(EXCERPTED RECORDS begins)
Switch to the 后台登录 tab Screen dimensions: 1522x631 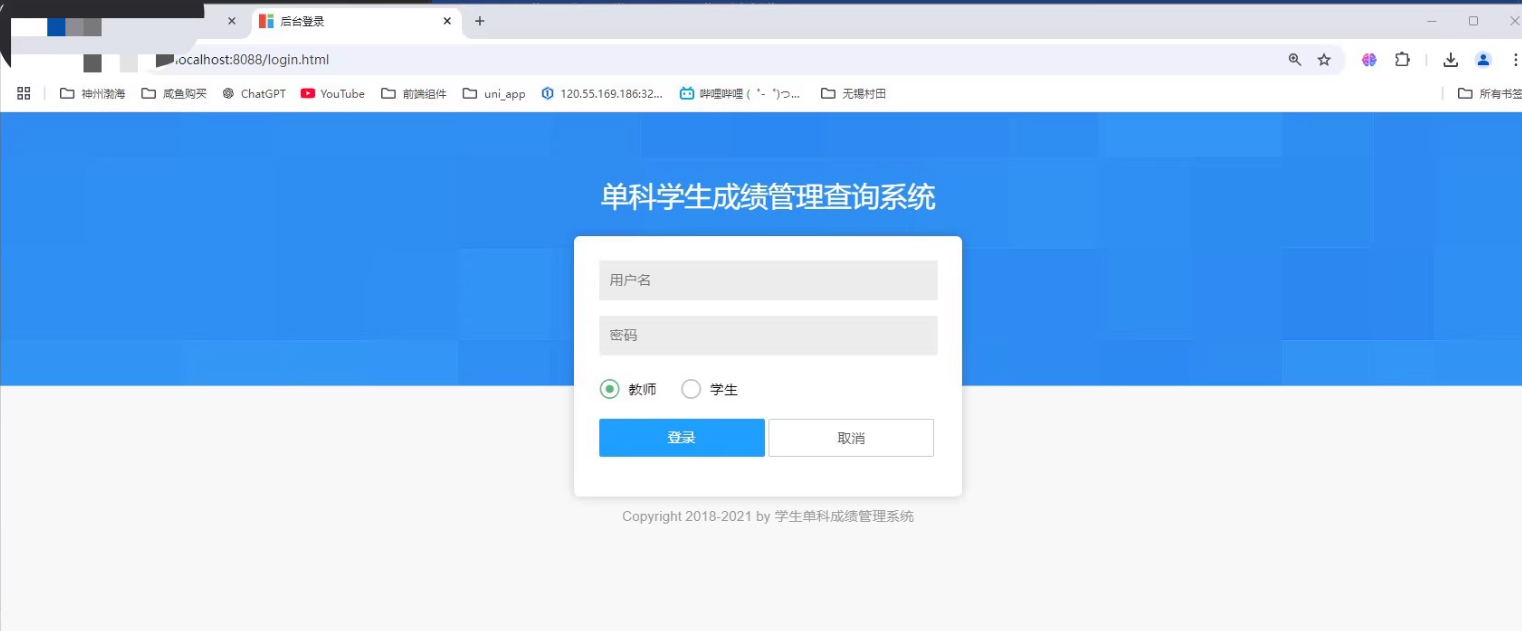pos(345,21)
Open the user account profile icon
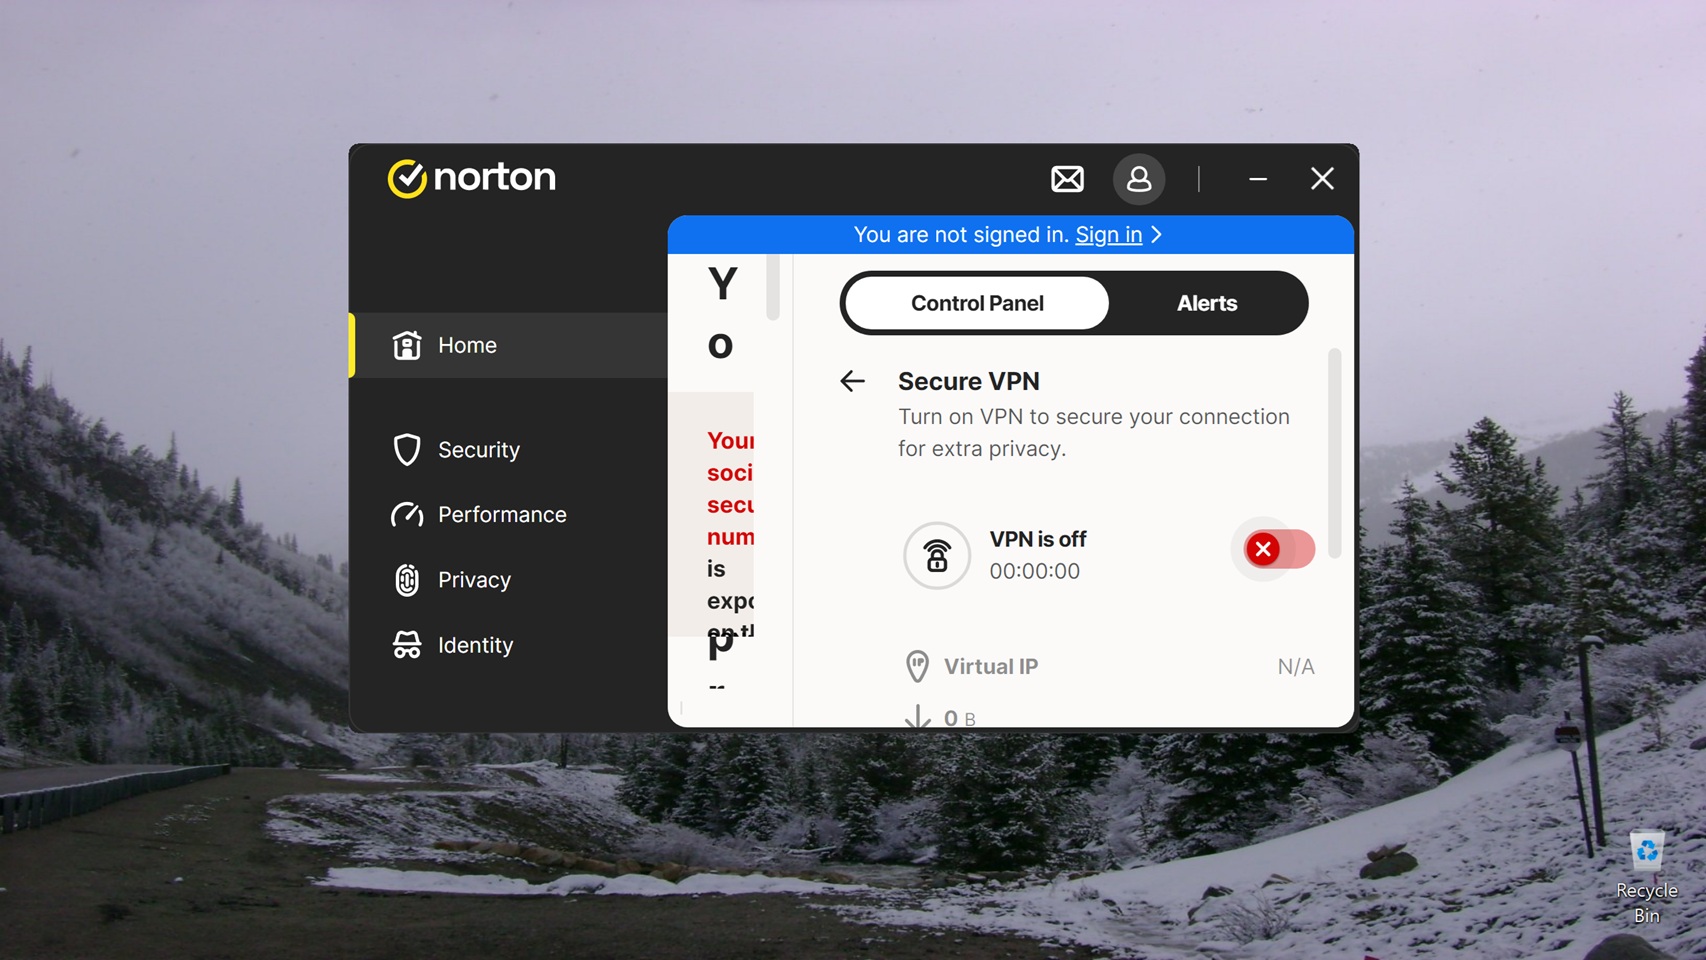Viewport: 1706px width, 960px height. click(1139, 179)
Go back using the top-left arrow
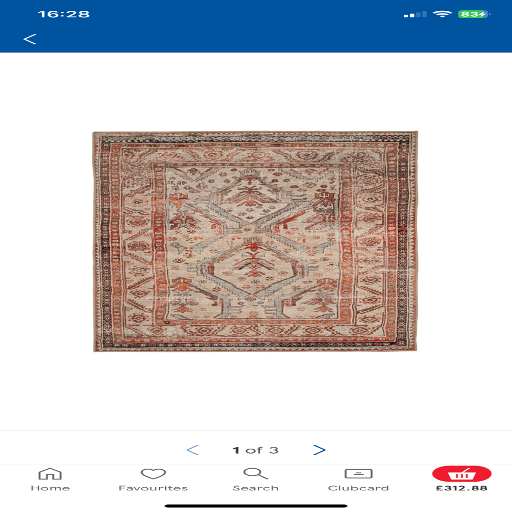This screenshot has height=512, width=512. click(30, 39)
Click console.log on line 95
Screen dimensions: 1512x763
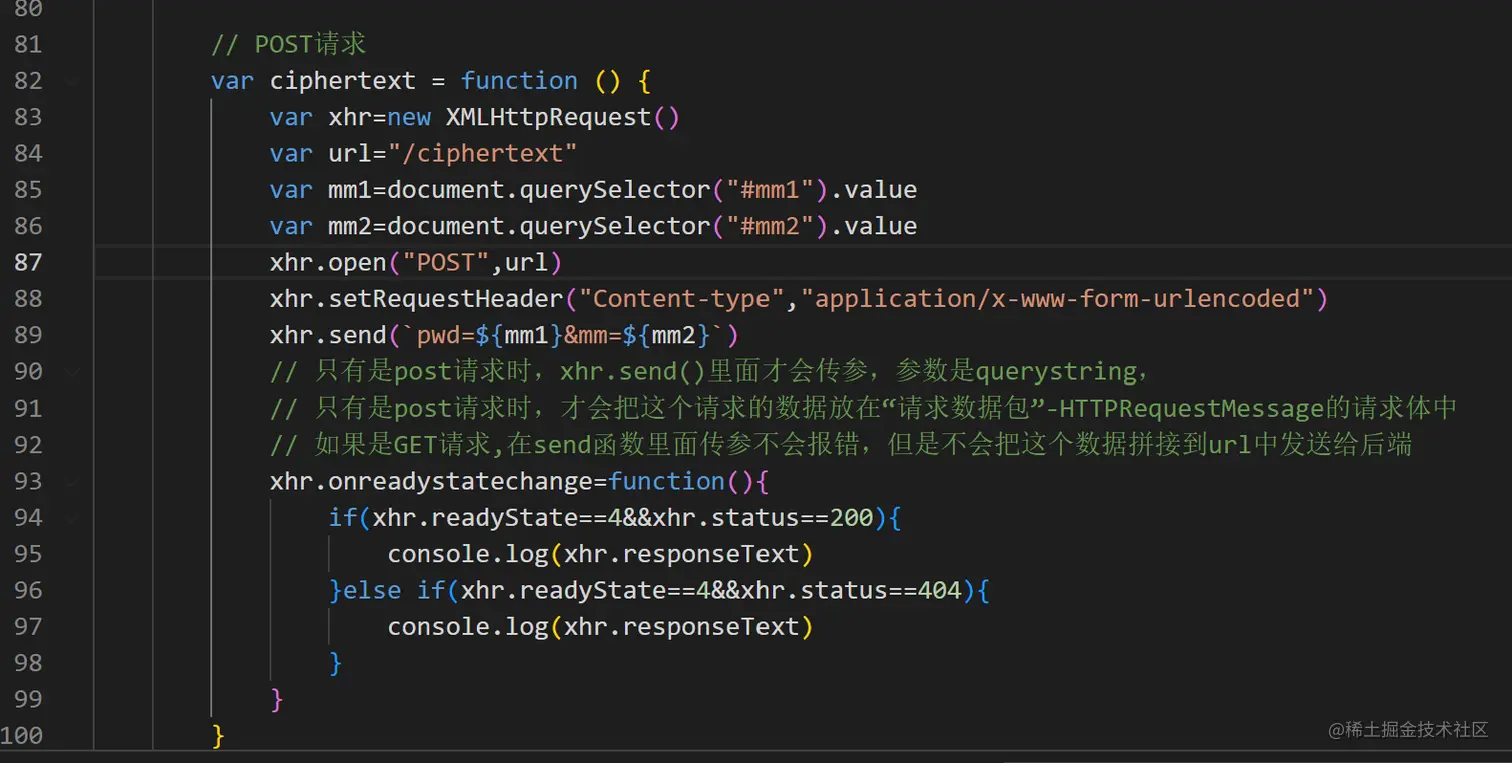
(EXCERPTED RECORDS ends)
- **YOUR GOAL**
Excluding the pictures, write out exactly the lines from the line that contains "Open the user account profile icon" through the end of the records.

- **ANSWER TO THIS EXERCISE**
Open the user account profile icon
Viewport: 1706px width, 960px height. click(1139, 179)
Go back using the top-left arrow
This screenshot has height=512, width=512. click(30, 39)
Click console.log on line 95
Screen dimensions: 1512x763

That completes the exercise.